■ **READING TEXT**:
········
Hiking Missouri’s fuel tax would provide needed revenue to maintain and fix the state’s roads and bridges, state Sen. Wayne Wallingford said Thursday. The Missouri Senate earlier this week voted 21 to 10 to put a measure before voters in November to raise the motor-fuel tax by 5.9 cents per gallon...

Hiking Missouri’s fuel tax would provide needed revenue to maintain and fix the state’s roads and bridges, state Sen. Wayne Wallingford said Thursday.

The Missouri Senate earlier this week voted 21 to 10 to put a measure before voters in November to raise the motor-fuel tax by 5.9 cents per gallon.

Wallingford voted for the measure, which now awaits action in the Missouri House.

Wallingford described himself as a fiscal conservative.

“No one likes anything to go up,” he said.

But the Cape Girardeau Republican said he believes the Missouri Department of Transportation has done its best to cut costs.
········
■ **PROVIDED MATERIAL**:
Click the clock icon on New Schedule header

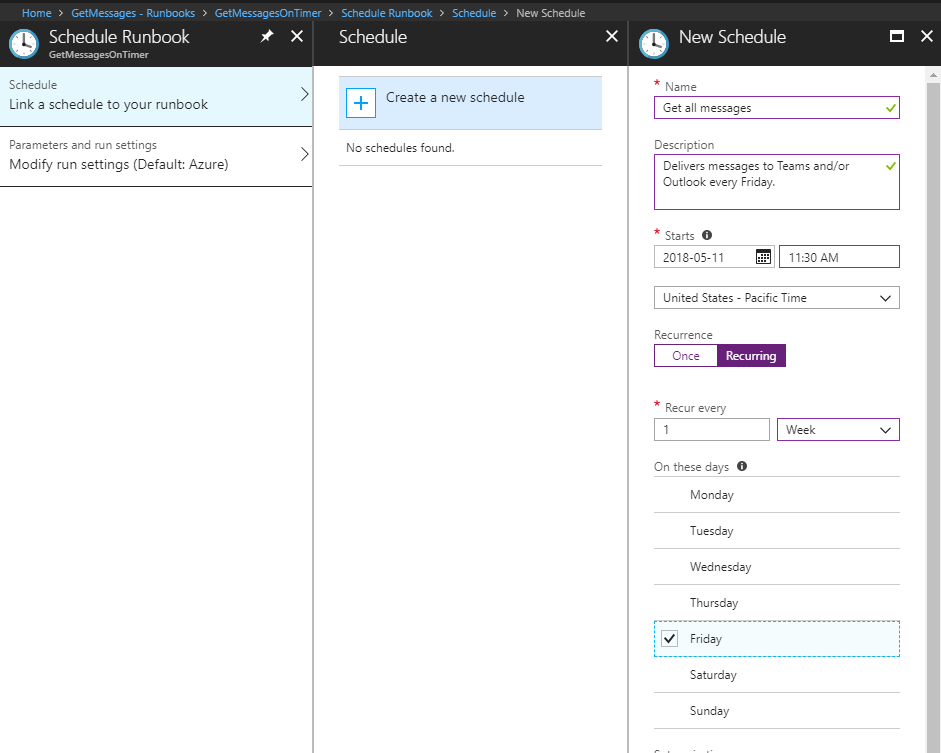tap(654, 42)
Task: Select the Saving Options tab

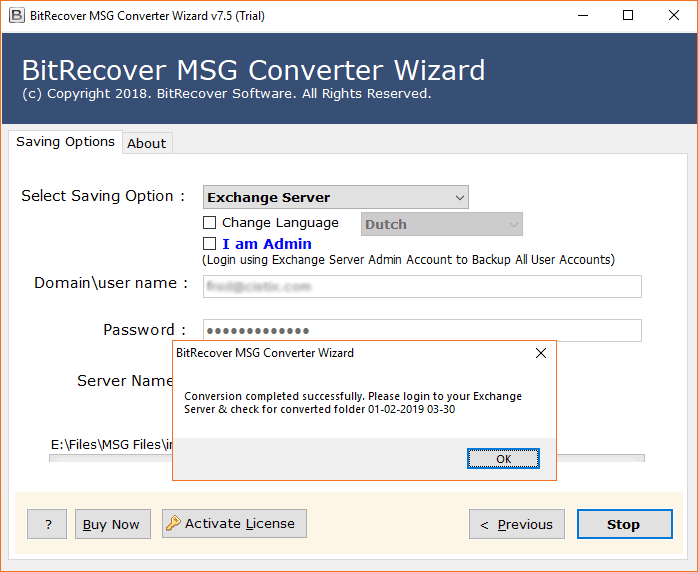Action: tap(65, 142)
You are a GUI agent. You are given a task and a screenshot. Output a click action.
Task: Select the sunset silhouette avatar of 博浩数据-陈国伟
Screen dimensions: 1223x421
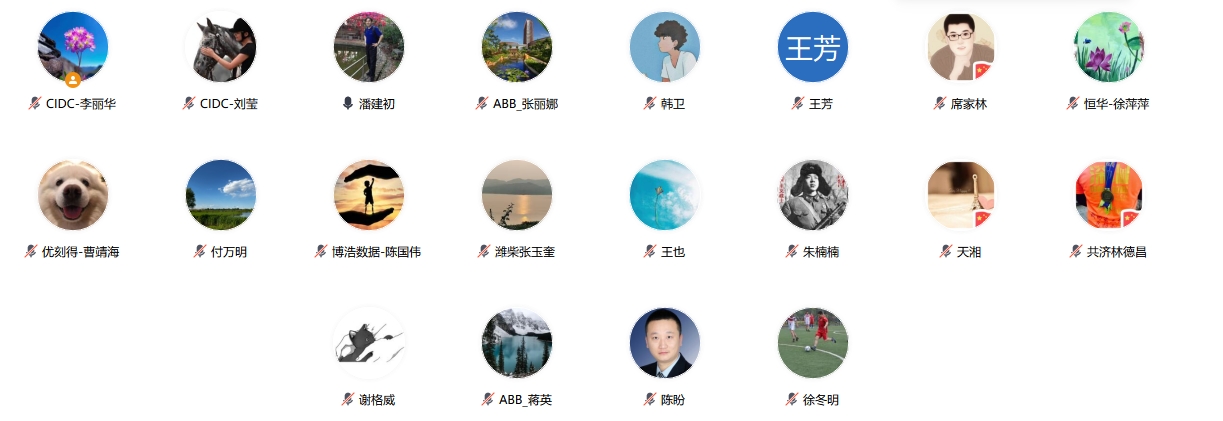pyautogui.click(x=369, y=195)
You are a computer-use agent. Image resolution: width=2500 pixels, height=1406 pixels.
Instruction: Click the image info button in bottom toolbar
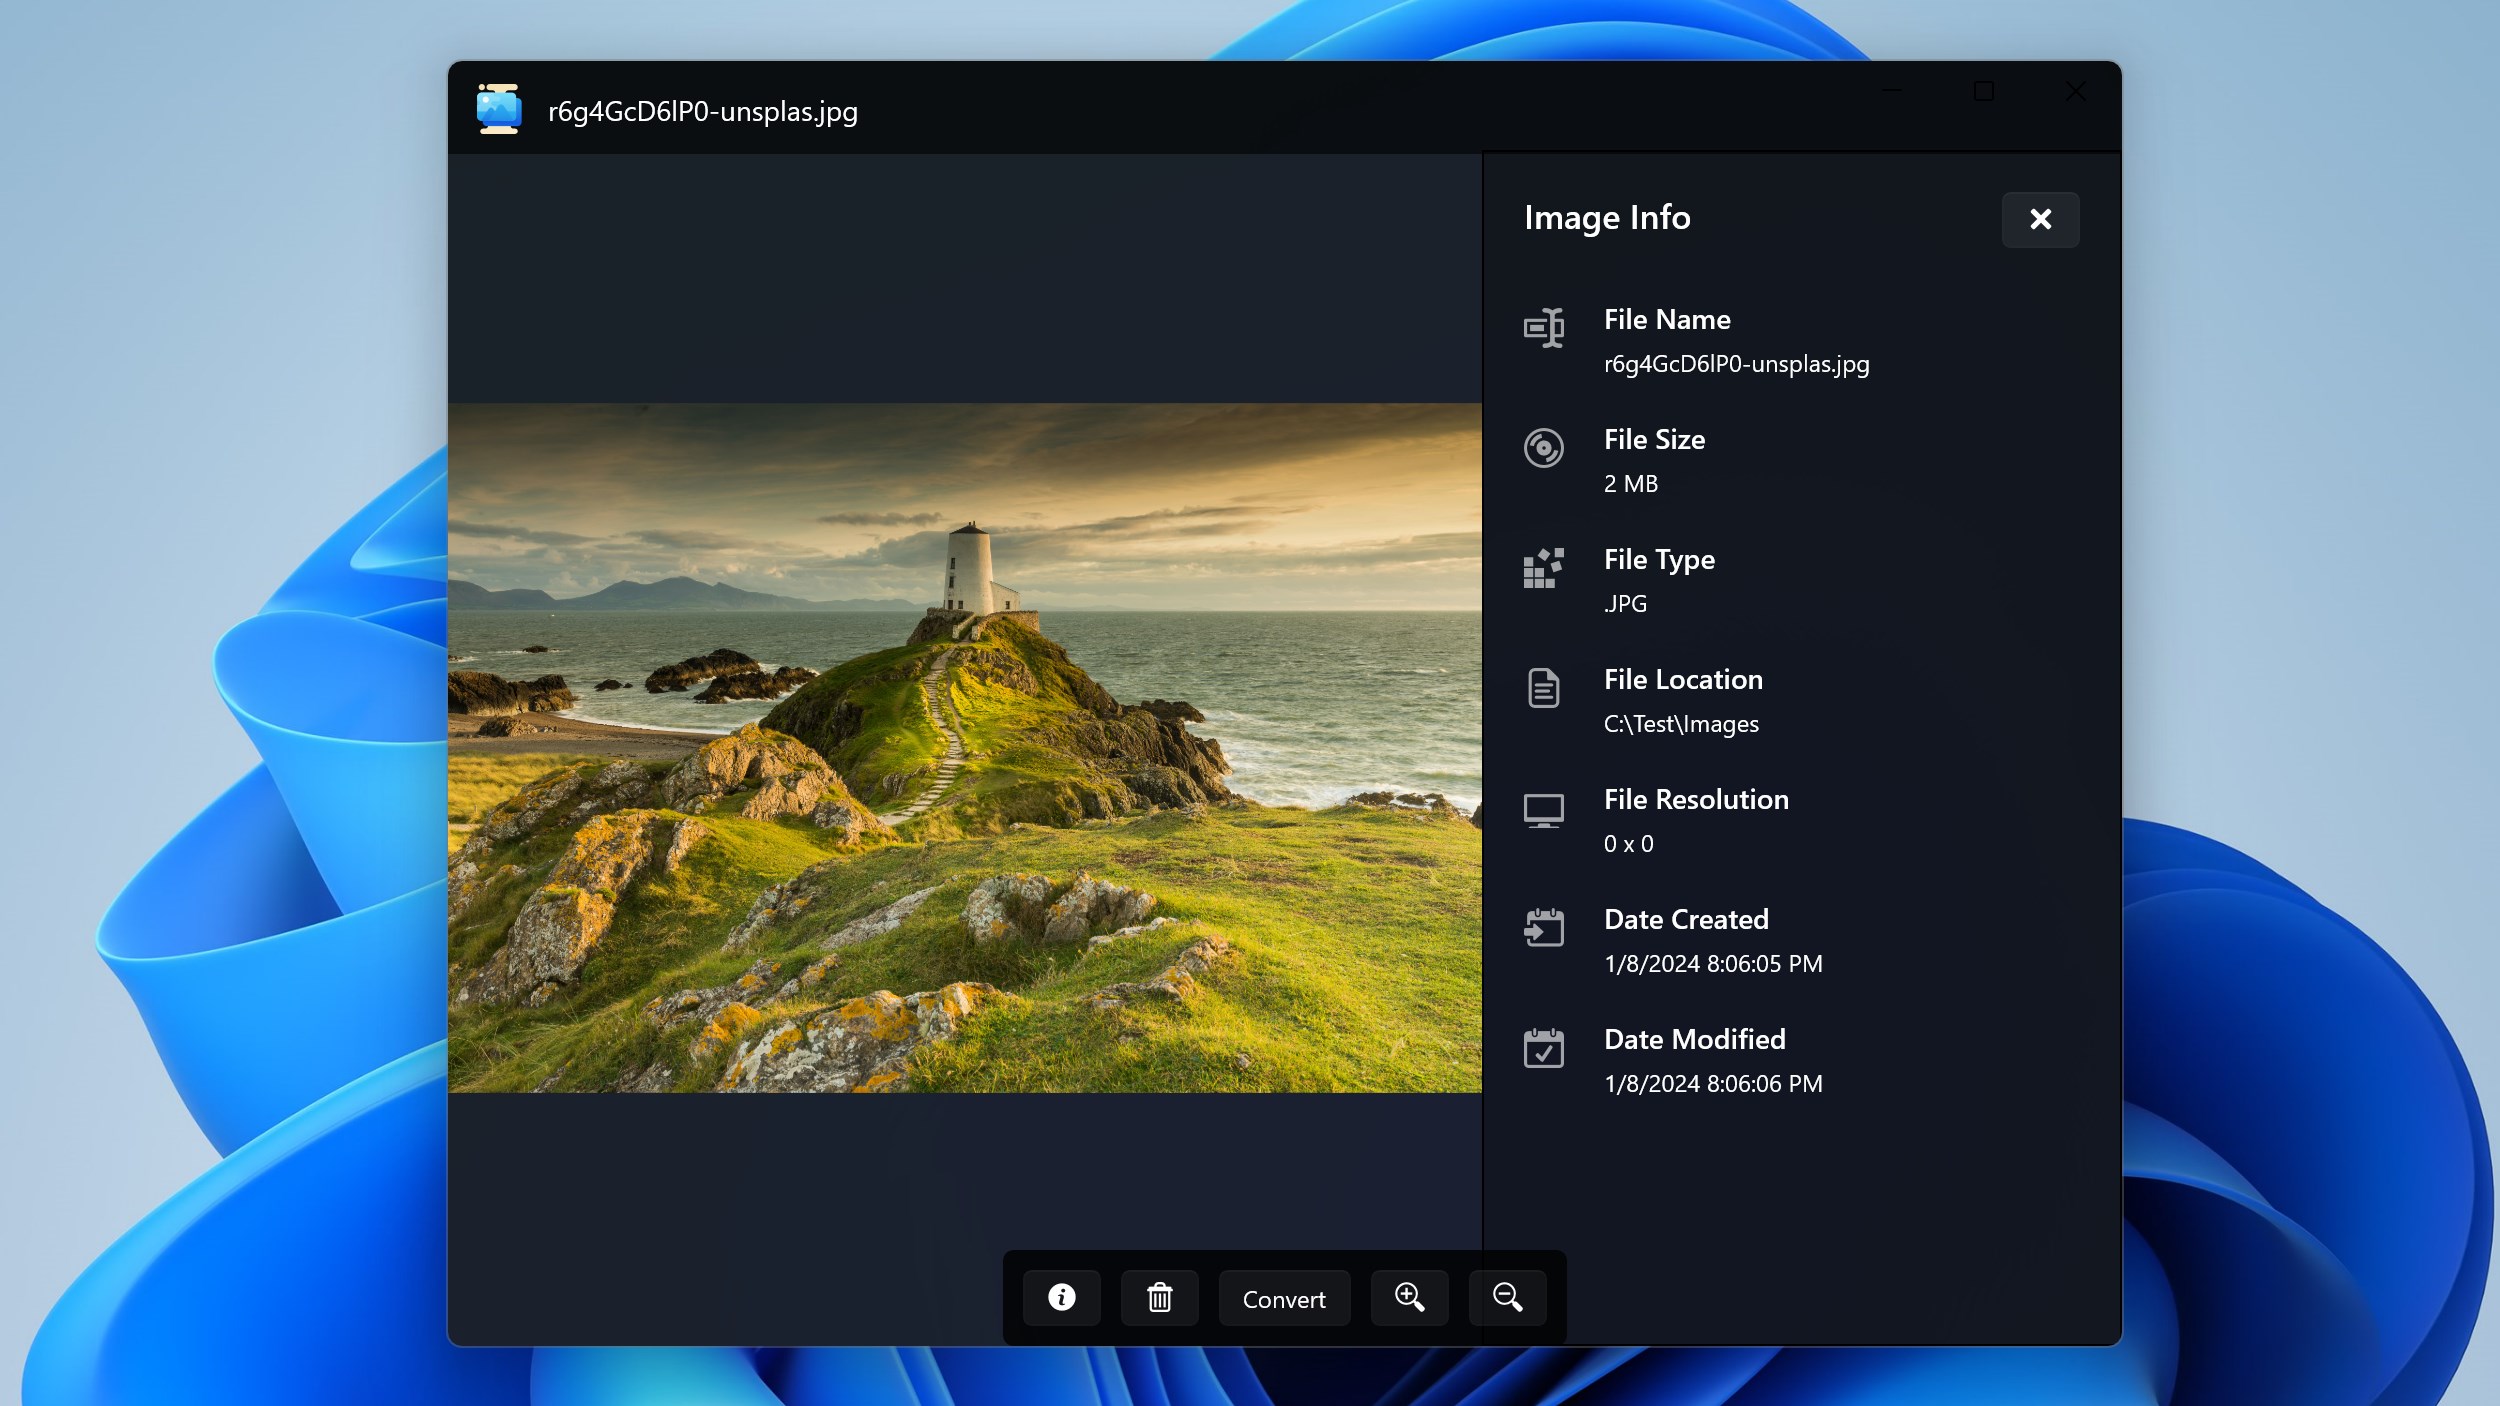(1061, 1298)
········
■ **WORK TO DO**:
[a] According to the fuel tax article, what was the Missouri Senate's vote on putting the measure before voters?
[b] Duplicate the stretch of the fuel tax article from "Wallingford voted for" through "to cut costs.".
[c] Pick up the article on Missouri's fuel tax after its last sentence and continue writing it.
The records have no connection to the article about Missouri's fuel tax.

■ **THE ANSWERS**:
[a] The Senate voted 21 to 10.

[b]
Wallingford voted for the measure, which now awaits action in the Missouri House.

Wallingford described himself as a fiscal conservative.

“No one likes anything to go up,” he said.

But the Cape Girardeau Republican said he believes the Missouri Department of Transportation has done its best to cut costs.

[c]
“MoDOT has saved over $600 million in the last three or four years,” he said.

“We are down to the bone now,” Wallingford maintained.

The proposed fuel tax would raise an additional $235 million annually, including $70 million in added funding for local governments to use for street improvements, he said.

Under the proposal, the fuel tax would climb from its current 17 cents per gallon to 22.9 cents per gallon.

Wallingford stressed the Senate action would leave the decision up to the voters.

“I am not voting for a tax increase. I am voting for people to have a voice,” he said.

The state senator said Missouri has not raised the gas tax since 1996. That increase was part of a phased-in hike approved by voters in 1992, he said.

Since then, road-construction costs have increased dramatically, he said.

If voters were to approve the measure, the tax burden would be shared by nonresidents who drive on Missouri’s roads.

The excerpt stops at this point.